『閉じた本』ギルバート・アデア/青木純子訳(東京創元社〈海外文学セレクション〉)★★☆☆☆

 事故で眼球を失った作家の口述筆記用助手となった有能な青年。しかし何かおかしい。何かが起きている。助手という眼を得て、作家は以前より深い闇に落ちていく。青年の正体は? 会話と独白のみの傑作。結末の驚き!

 『A Closed Book』Gilbert Adair,1999年。

 以下、ネタバレ感想

 ミステリとしては高い点がつけられない。なにかのパロディだろうか? 『ラブ&デス』も『ベニスに死す』のパロディみたいだし。本書もそんな感じではある。会話のみによる一人称視点というのがやりたかっただけなんだろうな。そのためには盲者を主人公にするのが手っ取り早い。結果的に、目が見えないというのを生かし切れていない作品になってしまった。

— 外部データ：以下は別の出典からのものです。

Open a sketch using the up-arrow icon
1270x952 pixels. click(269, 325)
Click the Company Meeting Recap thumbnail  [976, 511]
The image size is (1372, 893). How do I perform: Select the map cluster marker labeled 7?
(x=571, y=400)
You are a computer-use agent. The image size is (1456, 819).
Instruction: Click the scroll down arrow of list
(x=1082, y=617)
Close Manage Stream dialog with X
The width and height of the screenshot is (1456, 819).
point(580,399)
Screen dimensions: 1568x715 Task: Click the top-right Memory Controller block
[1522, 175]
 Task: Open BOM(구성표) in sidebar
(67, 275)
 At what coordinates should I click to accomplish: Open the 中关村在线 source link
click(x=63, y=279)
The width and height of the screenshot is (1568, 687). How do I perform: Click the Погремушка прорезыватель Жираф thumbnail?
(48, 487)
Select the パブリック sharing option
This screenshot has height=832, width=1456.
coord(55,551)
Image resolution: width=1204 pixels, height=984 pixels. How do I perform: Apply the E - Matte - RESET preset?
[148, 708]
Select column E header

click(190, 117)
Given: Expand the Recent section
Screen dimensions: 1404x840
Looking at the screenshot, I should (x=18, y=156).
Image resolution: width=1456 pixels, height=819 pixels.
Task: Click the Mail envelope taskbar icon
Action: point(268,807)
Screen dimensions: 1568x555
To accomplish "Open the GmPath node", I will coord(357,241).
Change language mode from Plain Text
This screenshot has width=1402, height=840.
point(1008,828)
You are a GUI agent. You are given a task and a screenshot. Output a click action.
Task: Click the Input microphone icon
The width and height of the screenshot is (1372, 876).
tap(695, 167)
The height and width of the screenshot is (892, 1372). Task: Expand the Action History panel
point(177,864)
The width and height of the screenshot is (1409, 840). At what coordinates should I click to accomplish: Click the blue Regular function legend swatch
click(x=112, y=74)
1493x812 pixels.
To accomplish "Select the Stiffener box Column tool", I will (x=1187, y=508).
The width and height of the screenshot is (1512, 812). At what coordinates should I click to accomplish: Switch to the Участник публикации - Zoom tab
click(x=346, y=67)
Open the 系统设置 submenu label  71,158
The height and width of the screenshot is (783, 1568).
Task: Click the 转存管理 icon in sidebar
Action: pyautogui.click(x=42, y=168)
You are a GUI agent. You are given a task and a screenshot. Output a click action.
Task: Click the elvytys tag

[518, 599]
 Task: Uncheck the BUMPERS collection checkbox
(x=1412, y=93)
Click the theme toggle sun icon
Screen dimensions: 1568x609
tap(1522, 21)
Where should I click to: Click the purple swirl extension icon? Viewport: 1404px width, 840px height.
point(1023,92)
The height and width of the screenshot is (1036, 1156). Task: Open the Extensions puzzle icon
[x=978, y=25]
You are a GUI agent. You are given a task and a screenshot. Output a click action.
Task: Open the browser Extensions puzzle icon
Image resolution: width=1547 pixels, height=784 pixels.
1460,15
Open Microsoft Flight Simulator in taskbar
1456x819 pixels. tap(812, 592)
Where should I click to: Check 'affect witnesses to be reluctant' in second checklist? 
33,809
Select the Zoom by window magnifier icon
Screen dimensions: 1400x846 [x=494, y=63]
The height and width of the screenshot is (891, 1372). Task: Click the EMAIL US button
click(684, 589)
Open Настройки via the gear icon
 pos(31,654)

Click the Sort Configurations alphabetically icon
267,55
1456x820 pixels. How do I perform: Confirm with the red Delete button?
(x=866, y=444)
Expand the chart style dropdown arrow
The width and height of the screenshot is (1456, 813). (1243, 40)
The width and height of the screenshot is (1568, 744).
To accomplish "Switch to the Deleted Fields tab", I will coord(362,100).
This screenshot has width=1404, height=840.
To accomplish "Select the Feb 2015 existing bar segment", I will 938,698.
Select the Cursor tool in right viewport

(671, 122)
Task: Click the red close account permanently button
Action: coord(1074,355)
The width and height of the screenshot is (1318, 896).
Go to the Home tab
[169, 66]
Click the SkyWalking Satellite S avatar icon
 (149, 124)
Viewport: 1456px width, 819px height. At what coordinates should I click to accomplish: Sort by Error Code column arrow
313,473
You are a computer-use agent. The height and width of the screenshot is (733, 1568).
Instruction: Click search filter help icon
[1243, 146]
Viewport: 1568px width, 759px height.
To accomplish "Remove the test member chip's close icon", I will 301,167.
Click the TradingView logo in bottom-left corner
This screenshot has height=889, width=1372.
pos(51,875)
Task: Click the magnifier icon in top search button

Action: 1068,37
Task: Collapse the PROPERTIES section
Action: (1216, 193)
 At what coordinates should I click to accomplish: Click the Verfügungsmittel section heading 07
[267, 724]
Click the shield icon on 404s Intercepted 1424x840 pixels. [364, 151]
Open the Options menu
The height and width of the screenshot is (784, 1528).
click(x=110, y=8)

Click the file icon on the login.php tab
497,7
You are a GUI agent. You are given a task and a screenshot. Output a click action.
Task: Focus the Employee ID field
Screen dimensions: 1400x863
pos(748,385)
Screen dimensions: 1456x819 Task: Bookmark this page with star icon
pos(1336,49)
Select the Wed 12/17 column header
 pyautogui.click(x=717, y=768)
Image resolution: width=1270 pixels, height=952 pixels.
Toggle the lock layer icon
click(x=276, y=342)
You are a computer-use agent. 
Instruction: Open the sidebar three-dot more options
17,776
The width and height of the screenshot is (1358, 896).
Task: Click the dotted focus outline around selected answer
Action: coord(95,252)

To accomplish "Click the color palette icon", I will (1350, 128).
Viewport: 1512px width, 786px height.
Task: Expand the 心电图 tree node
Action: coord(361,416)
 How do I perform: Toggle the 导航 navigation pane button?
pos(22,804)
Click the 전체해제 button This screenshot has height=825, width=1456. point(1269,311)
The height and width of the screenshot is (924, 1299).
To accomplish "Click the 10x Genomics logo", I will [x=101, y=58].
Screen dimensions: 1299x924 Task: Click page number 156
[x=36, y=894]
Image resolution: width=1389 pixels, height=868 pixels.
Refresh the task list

 せっかくの“目が見えない”という趣向なのだから、最後に明かされる青年ジョンの正体も、目が見えないゆえに気づかないような人物にしてほしかった。二十二年も昔の子供時代のことでは、たとえ相手の目が見えていたとしても、今度の犯行は可能なのだ。だって十歳のとき以来会っていない人間に二十二年ぶりに会ったってばれないしょ。実は知り合いなのに、目が見えないゆえにばれていない、という方が面白かった。

 それは犯行方法にも言える。閉所恐怖症という都合のいい伏線があるからいいようなものの、あれじゃ目が見えようと見えまいと関係ない。目が見えない、とか、車椅子生活、とかいうのを、抵抗したくてもできないことに対する、都合のいい言い訳に使ってる話でした。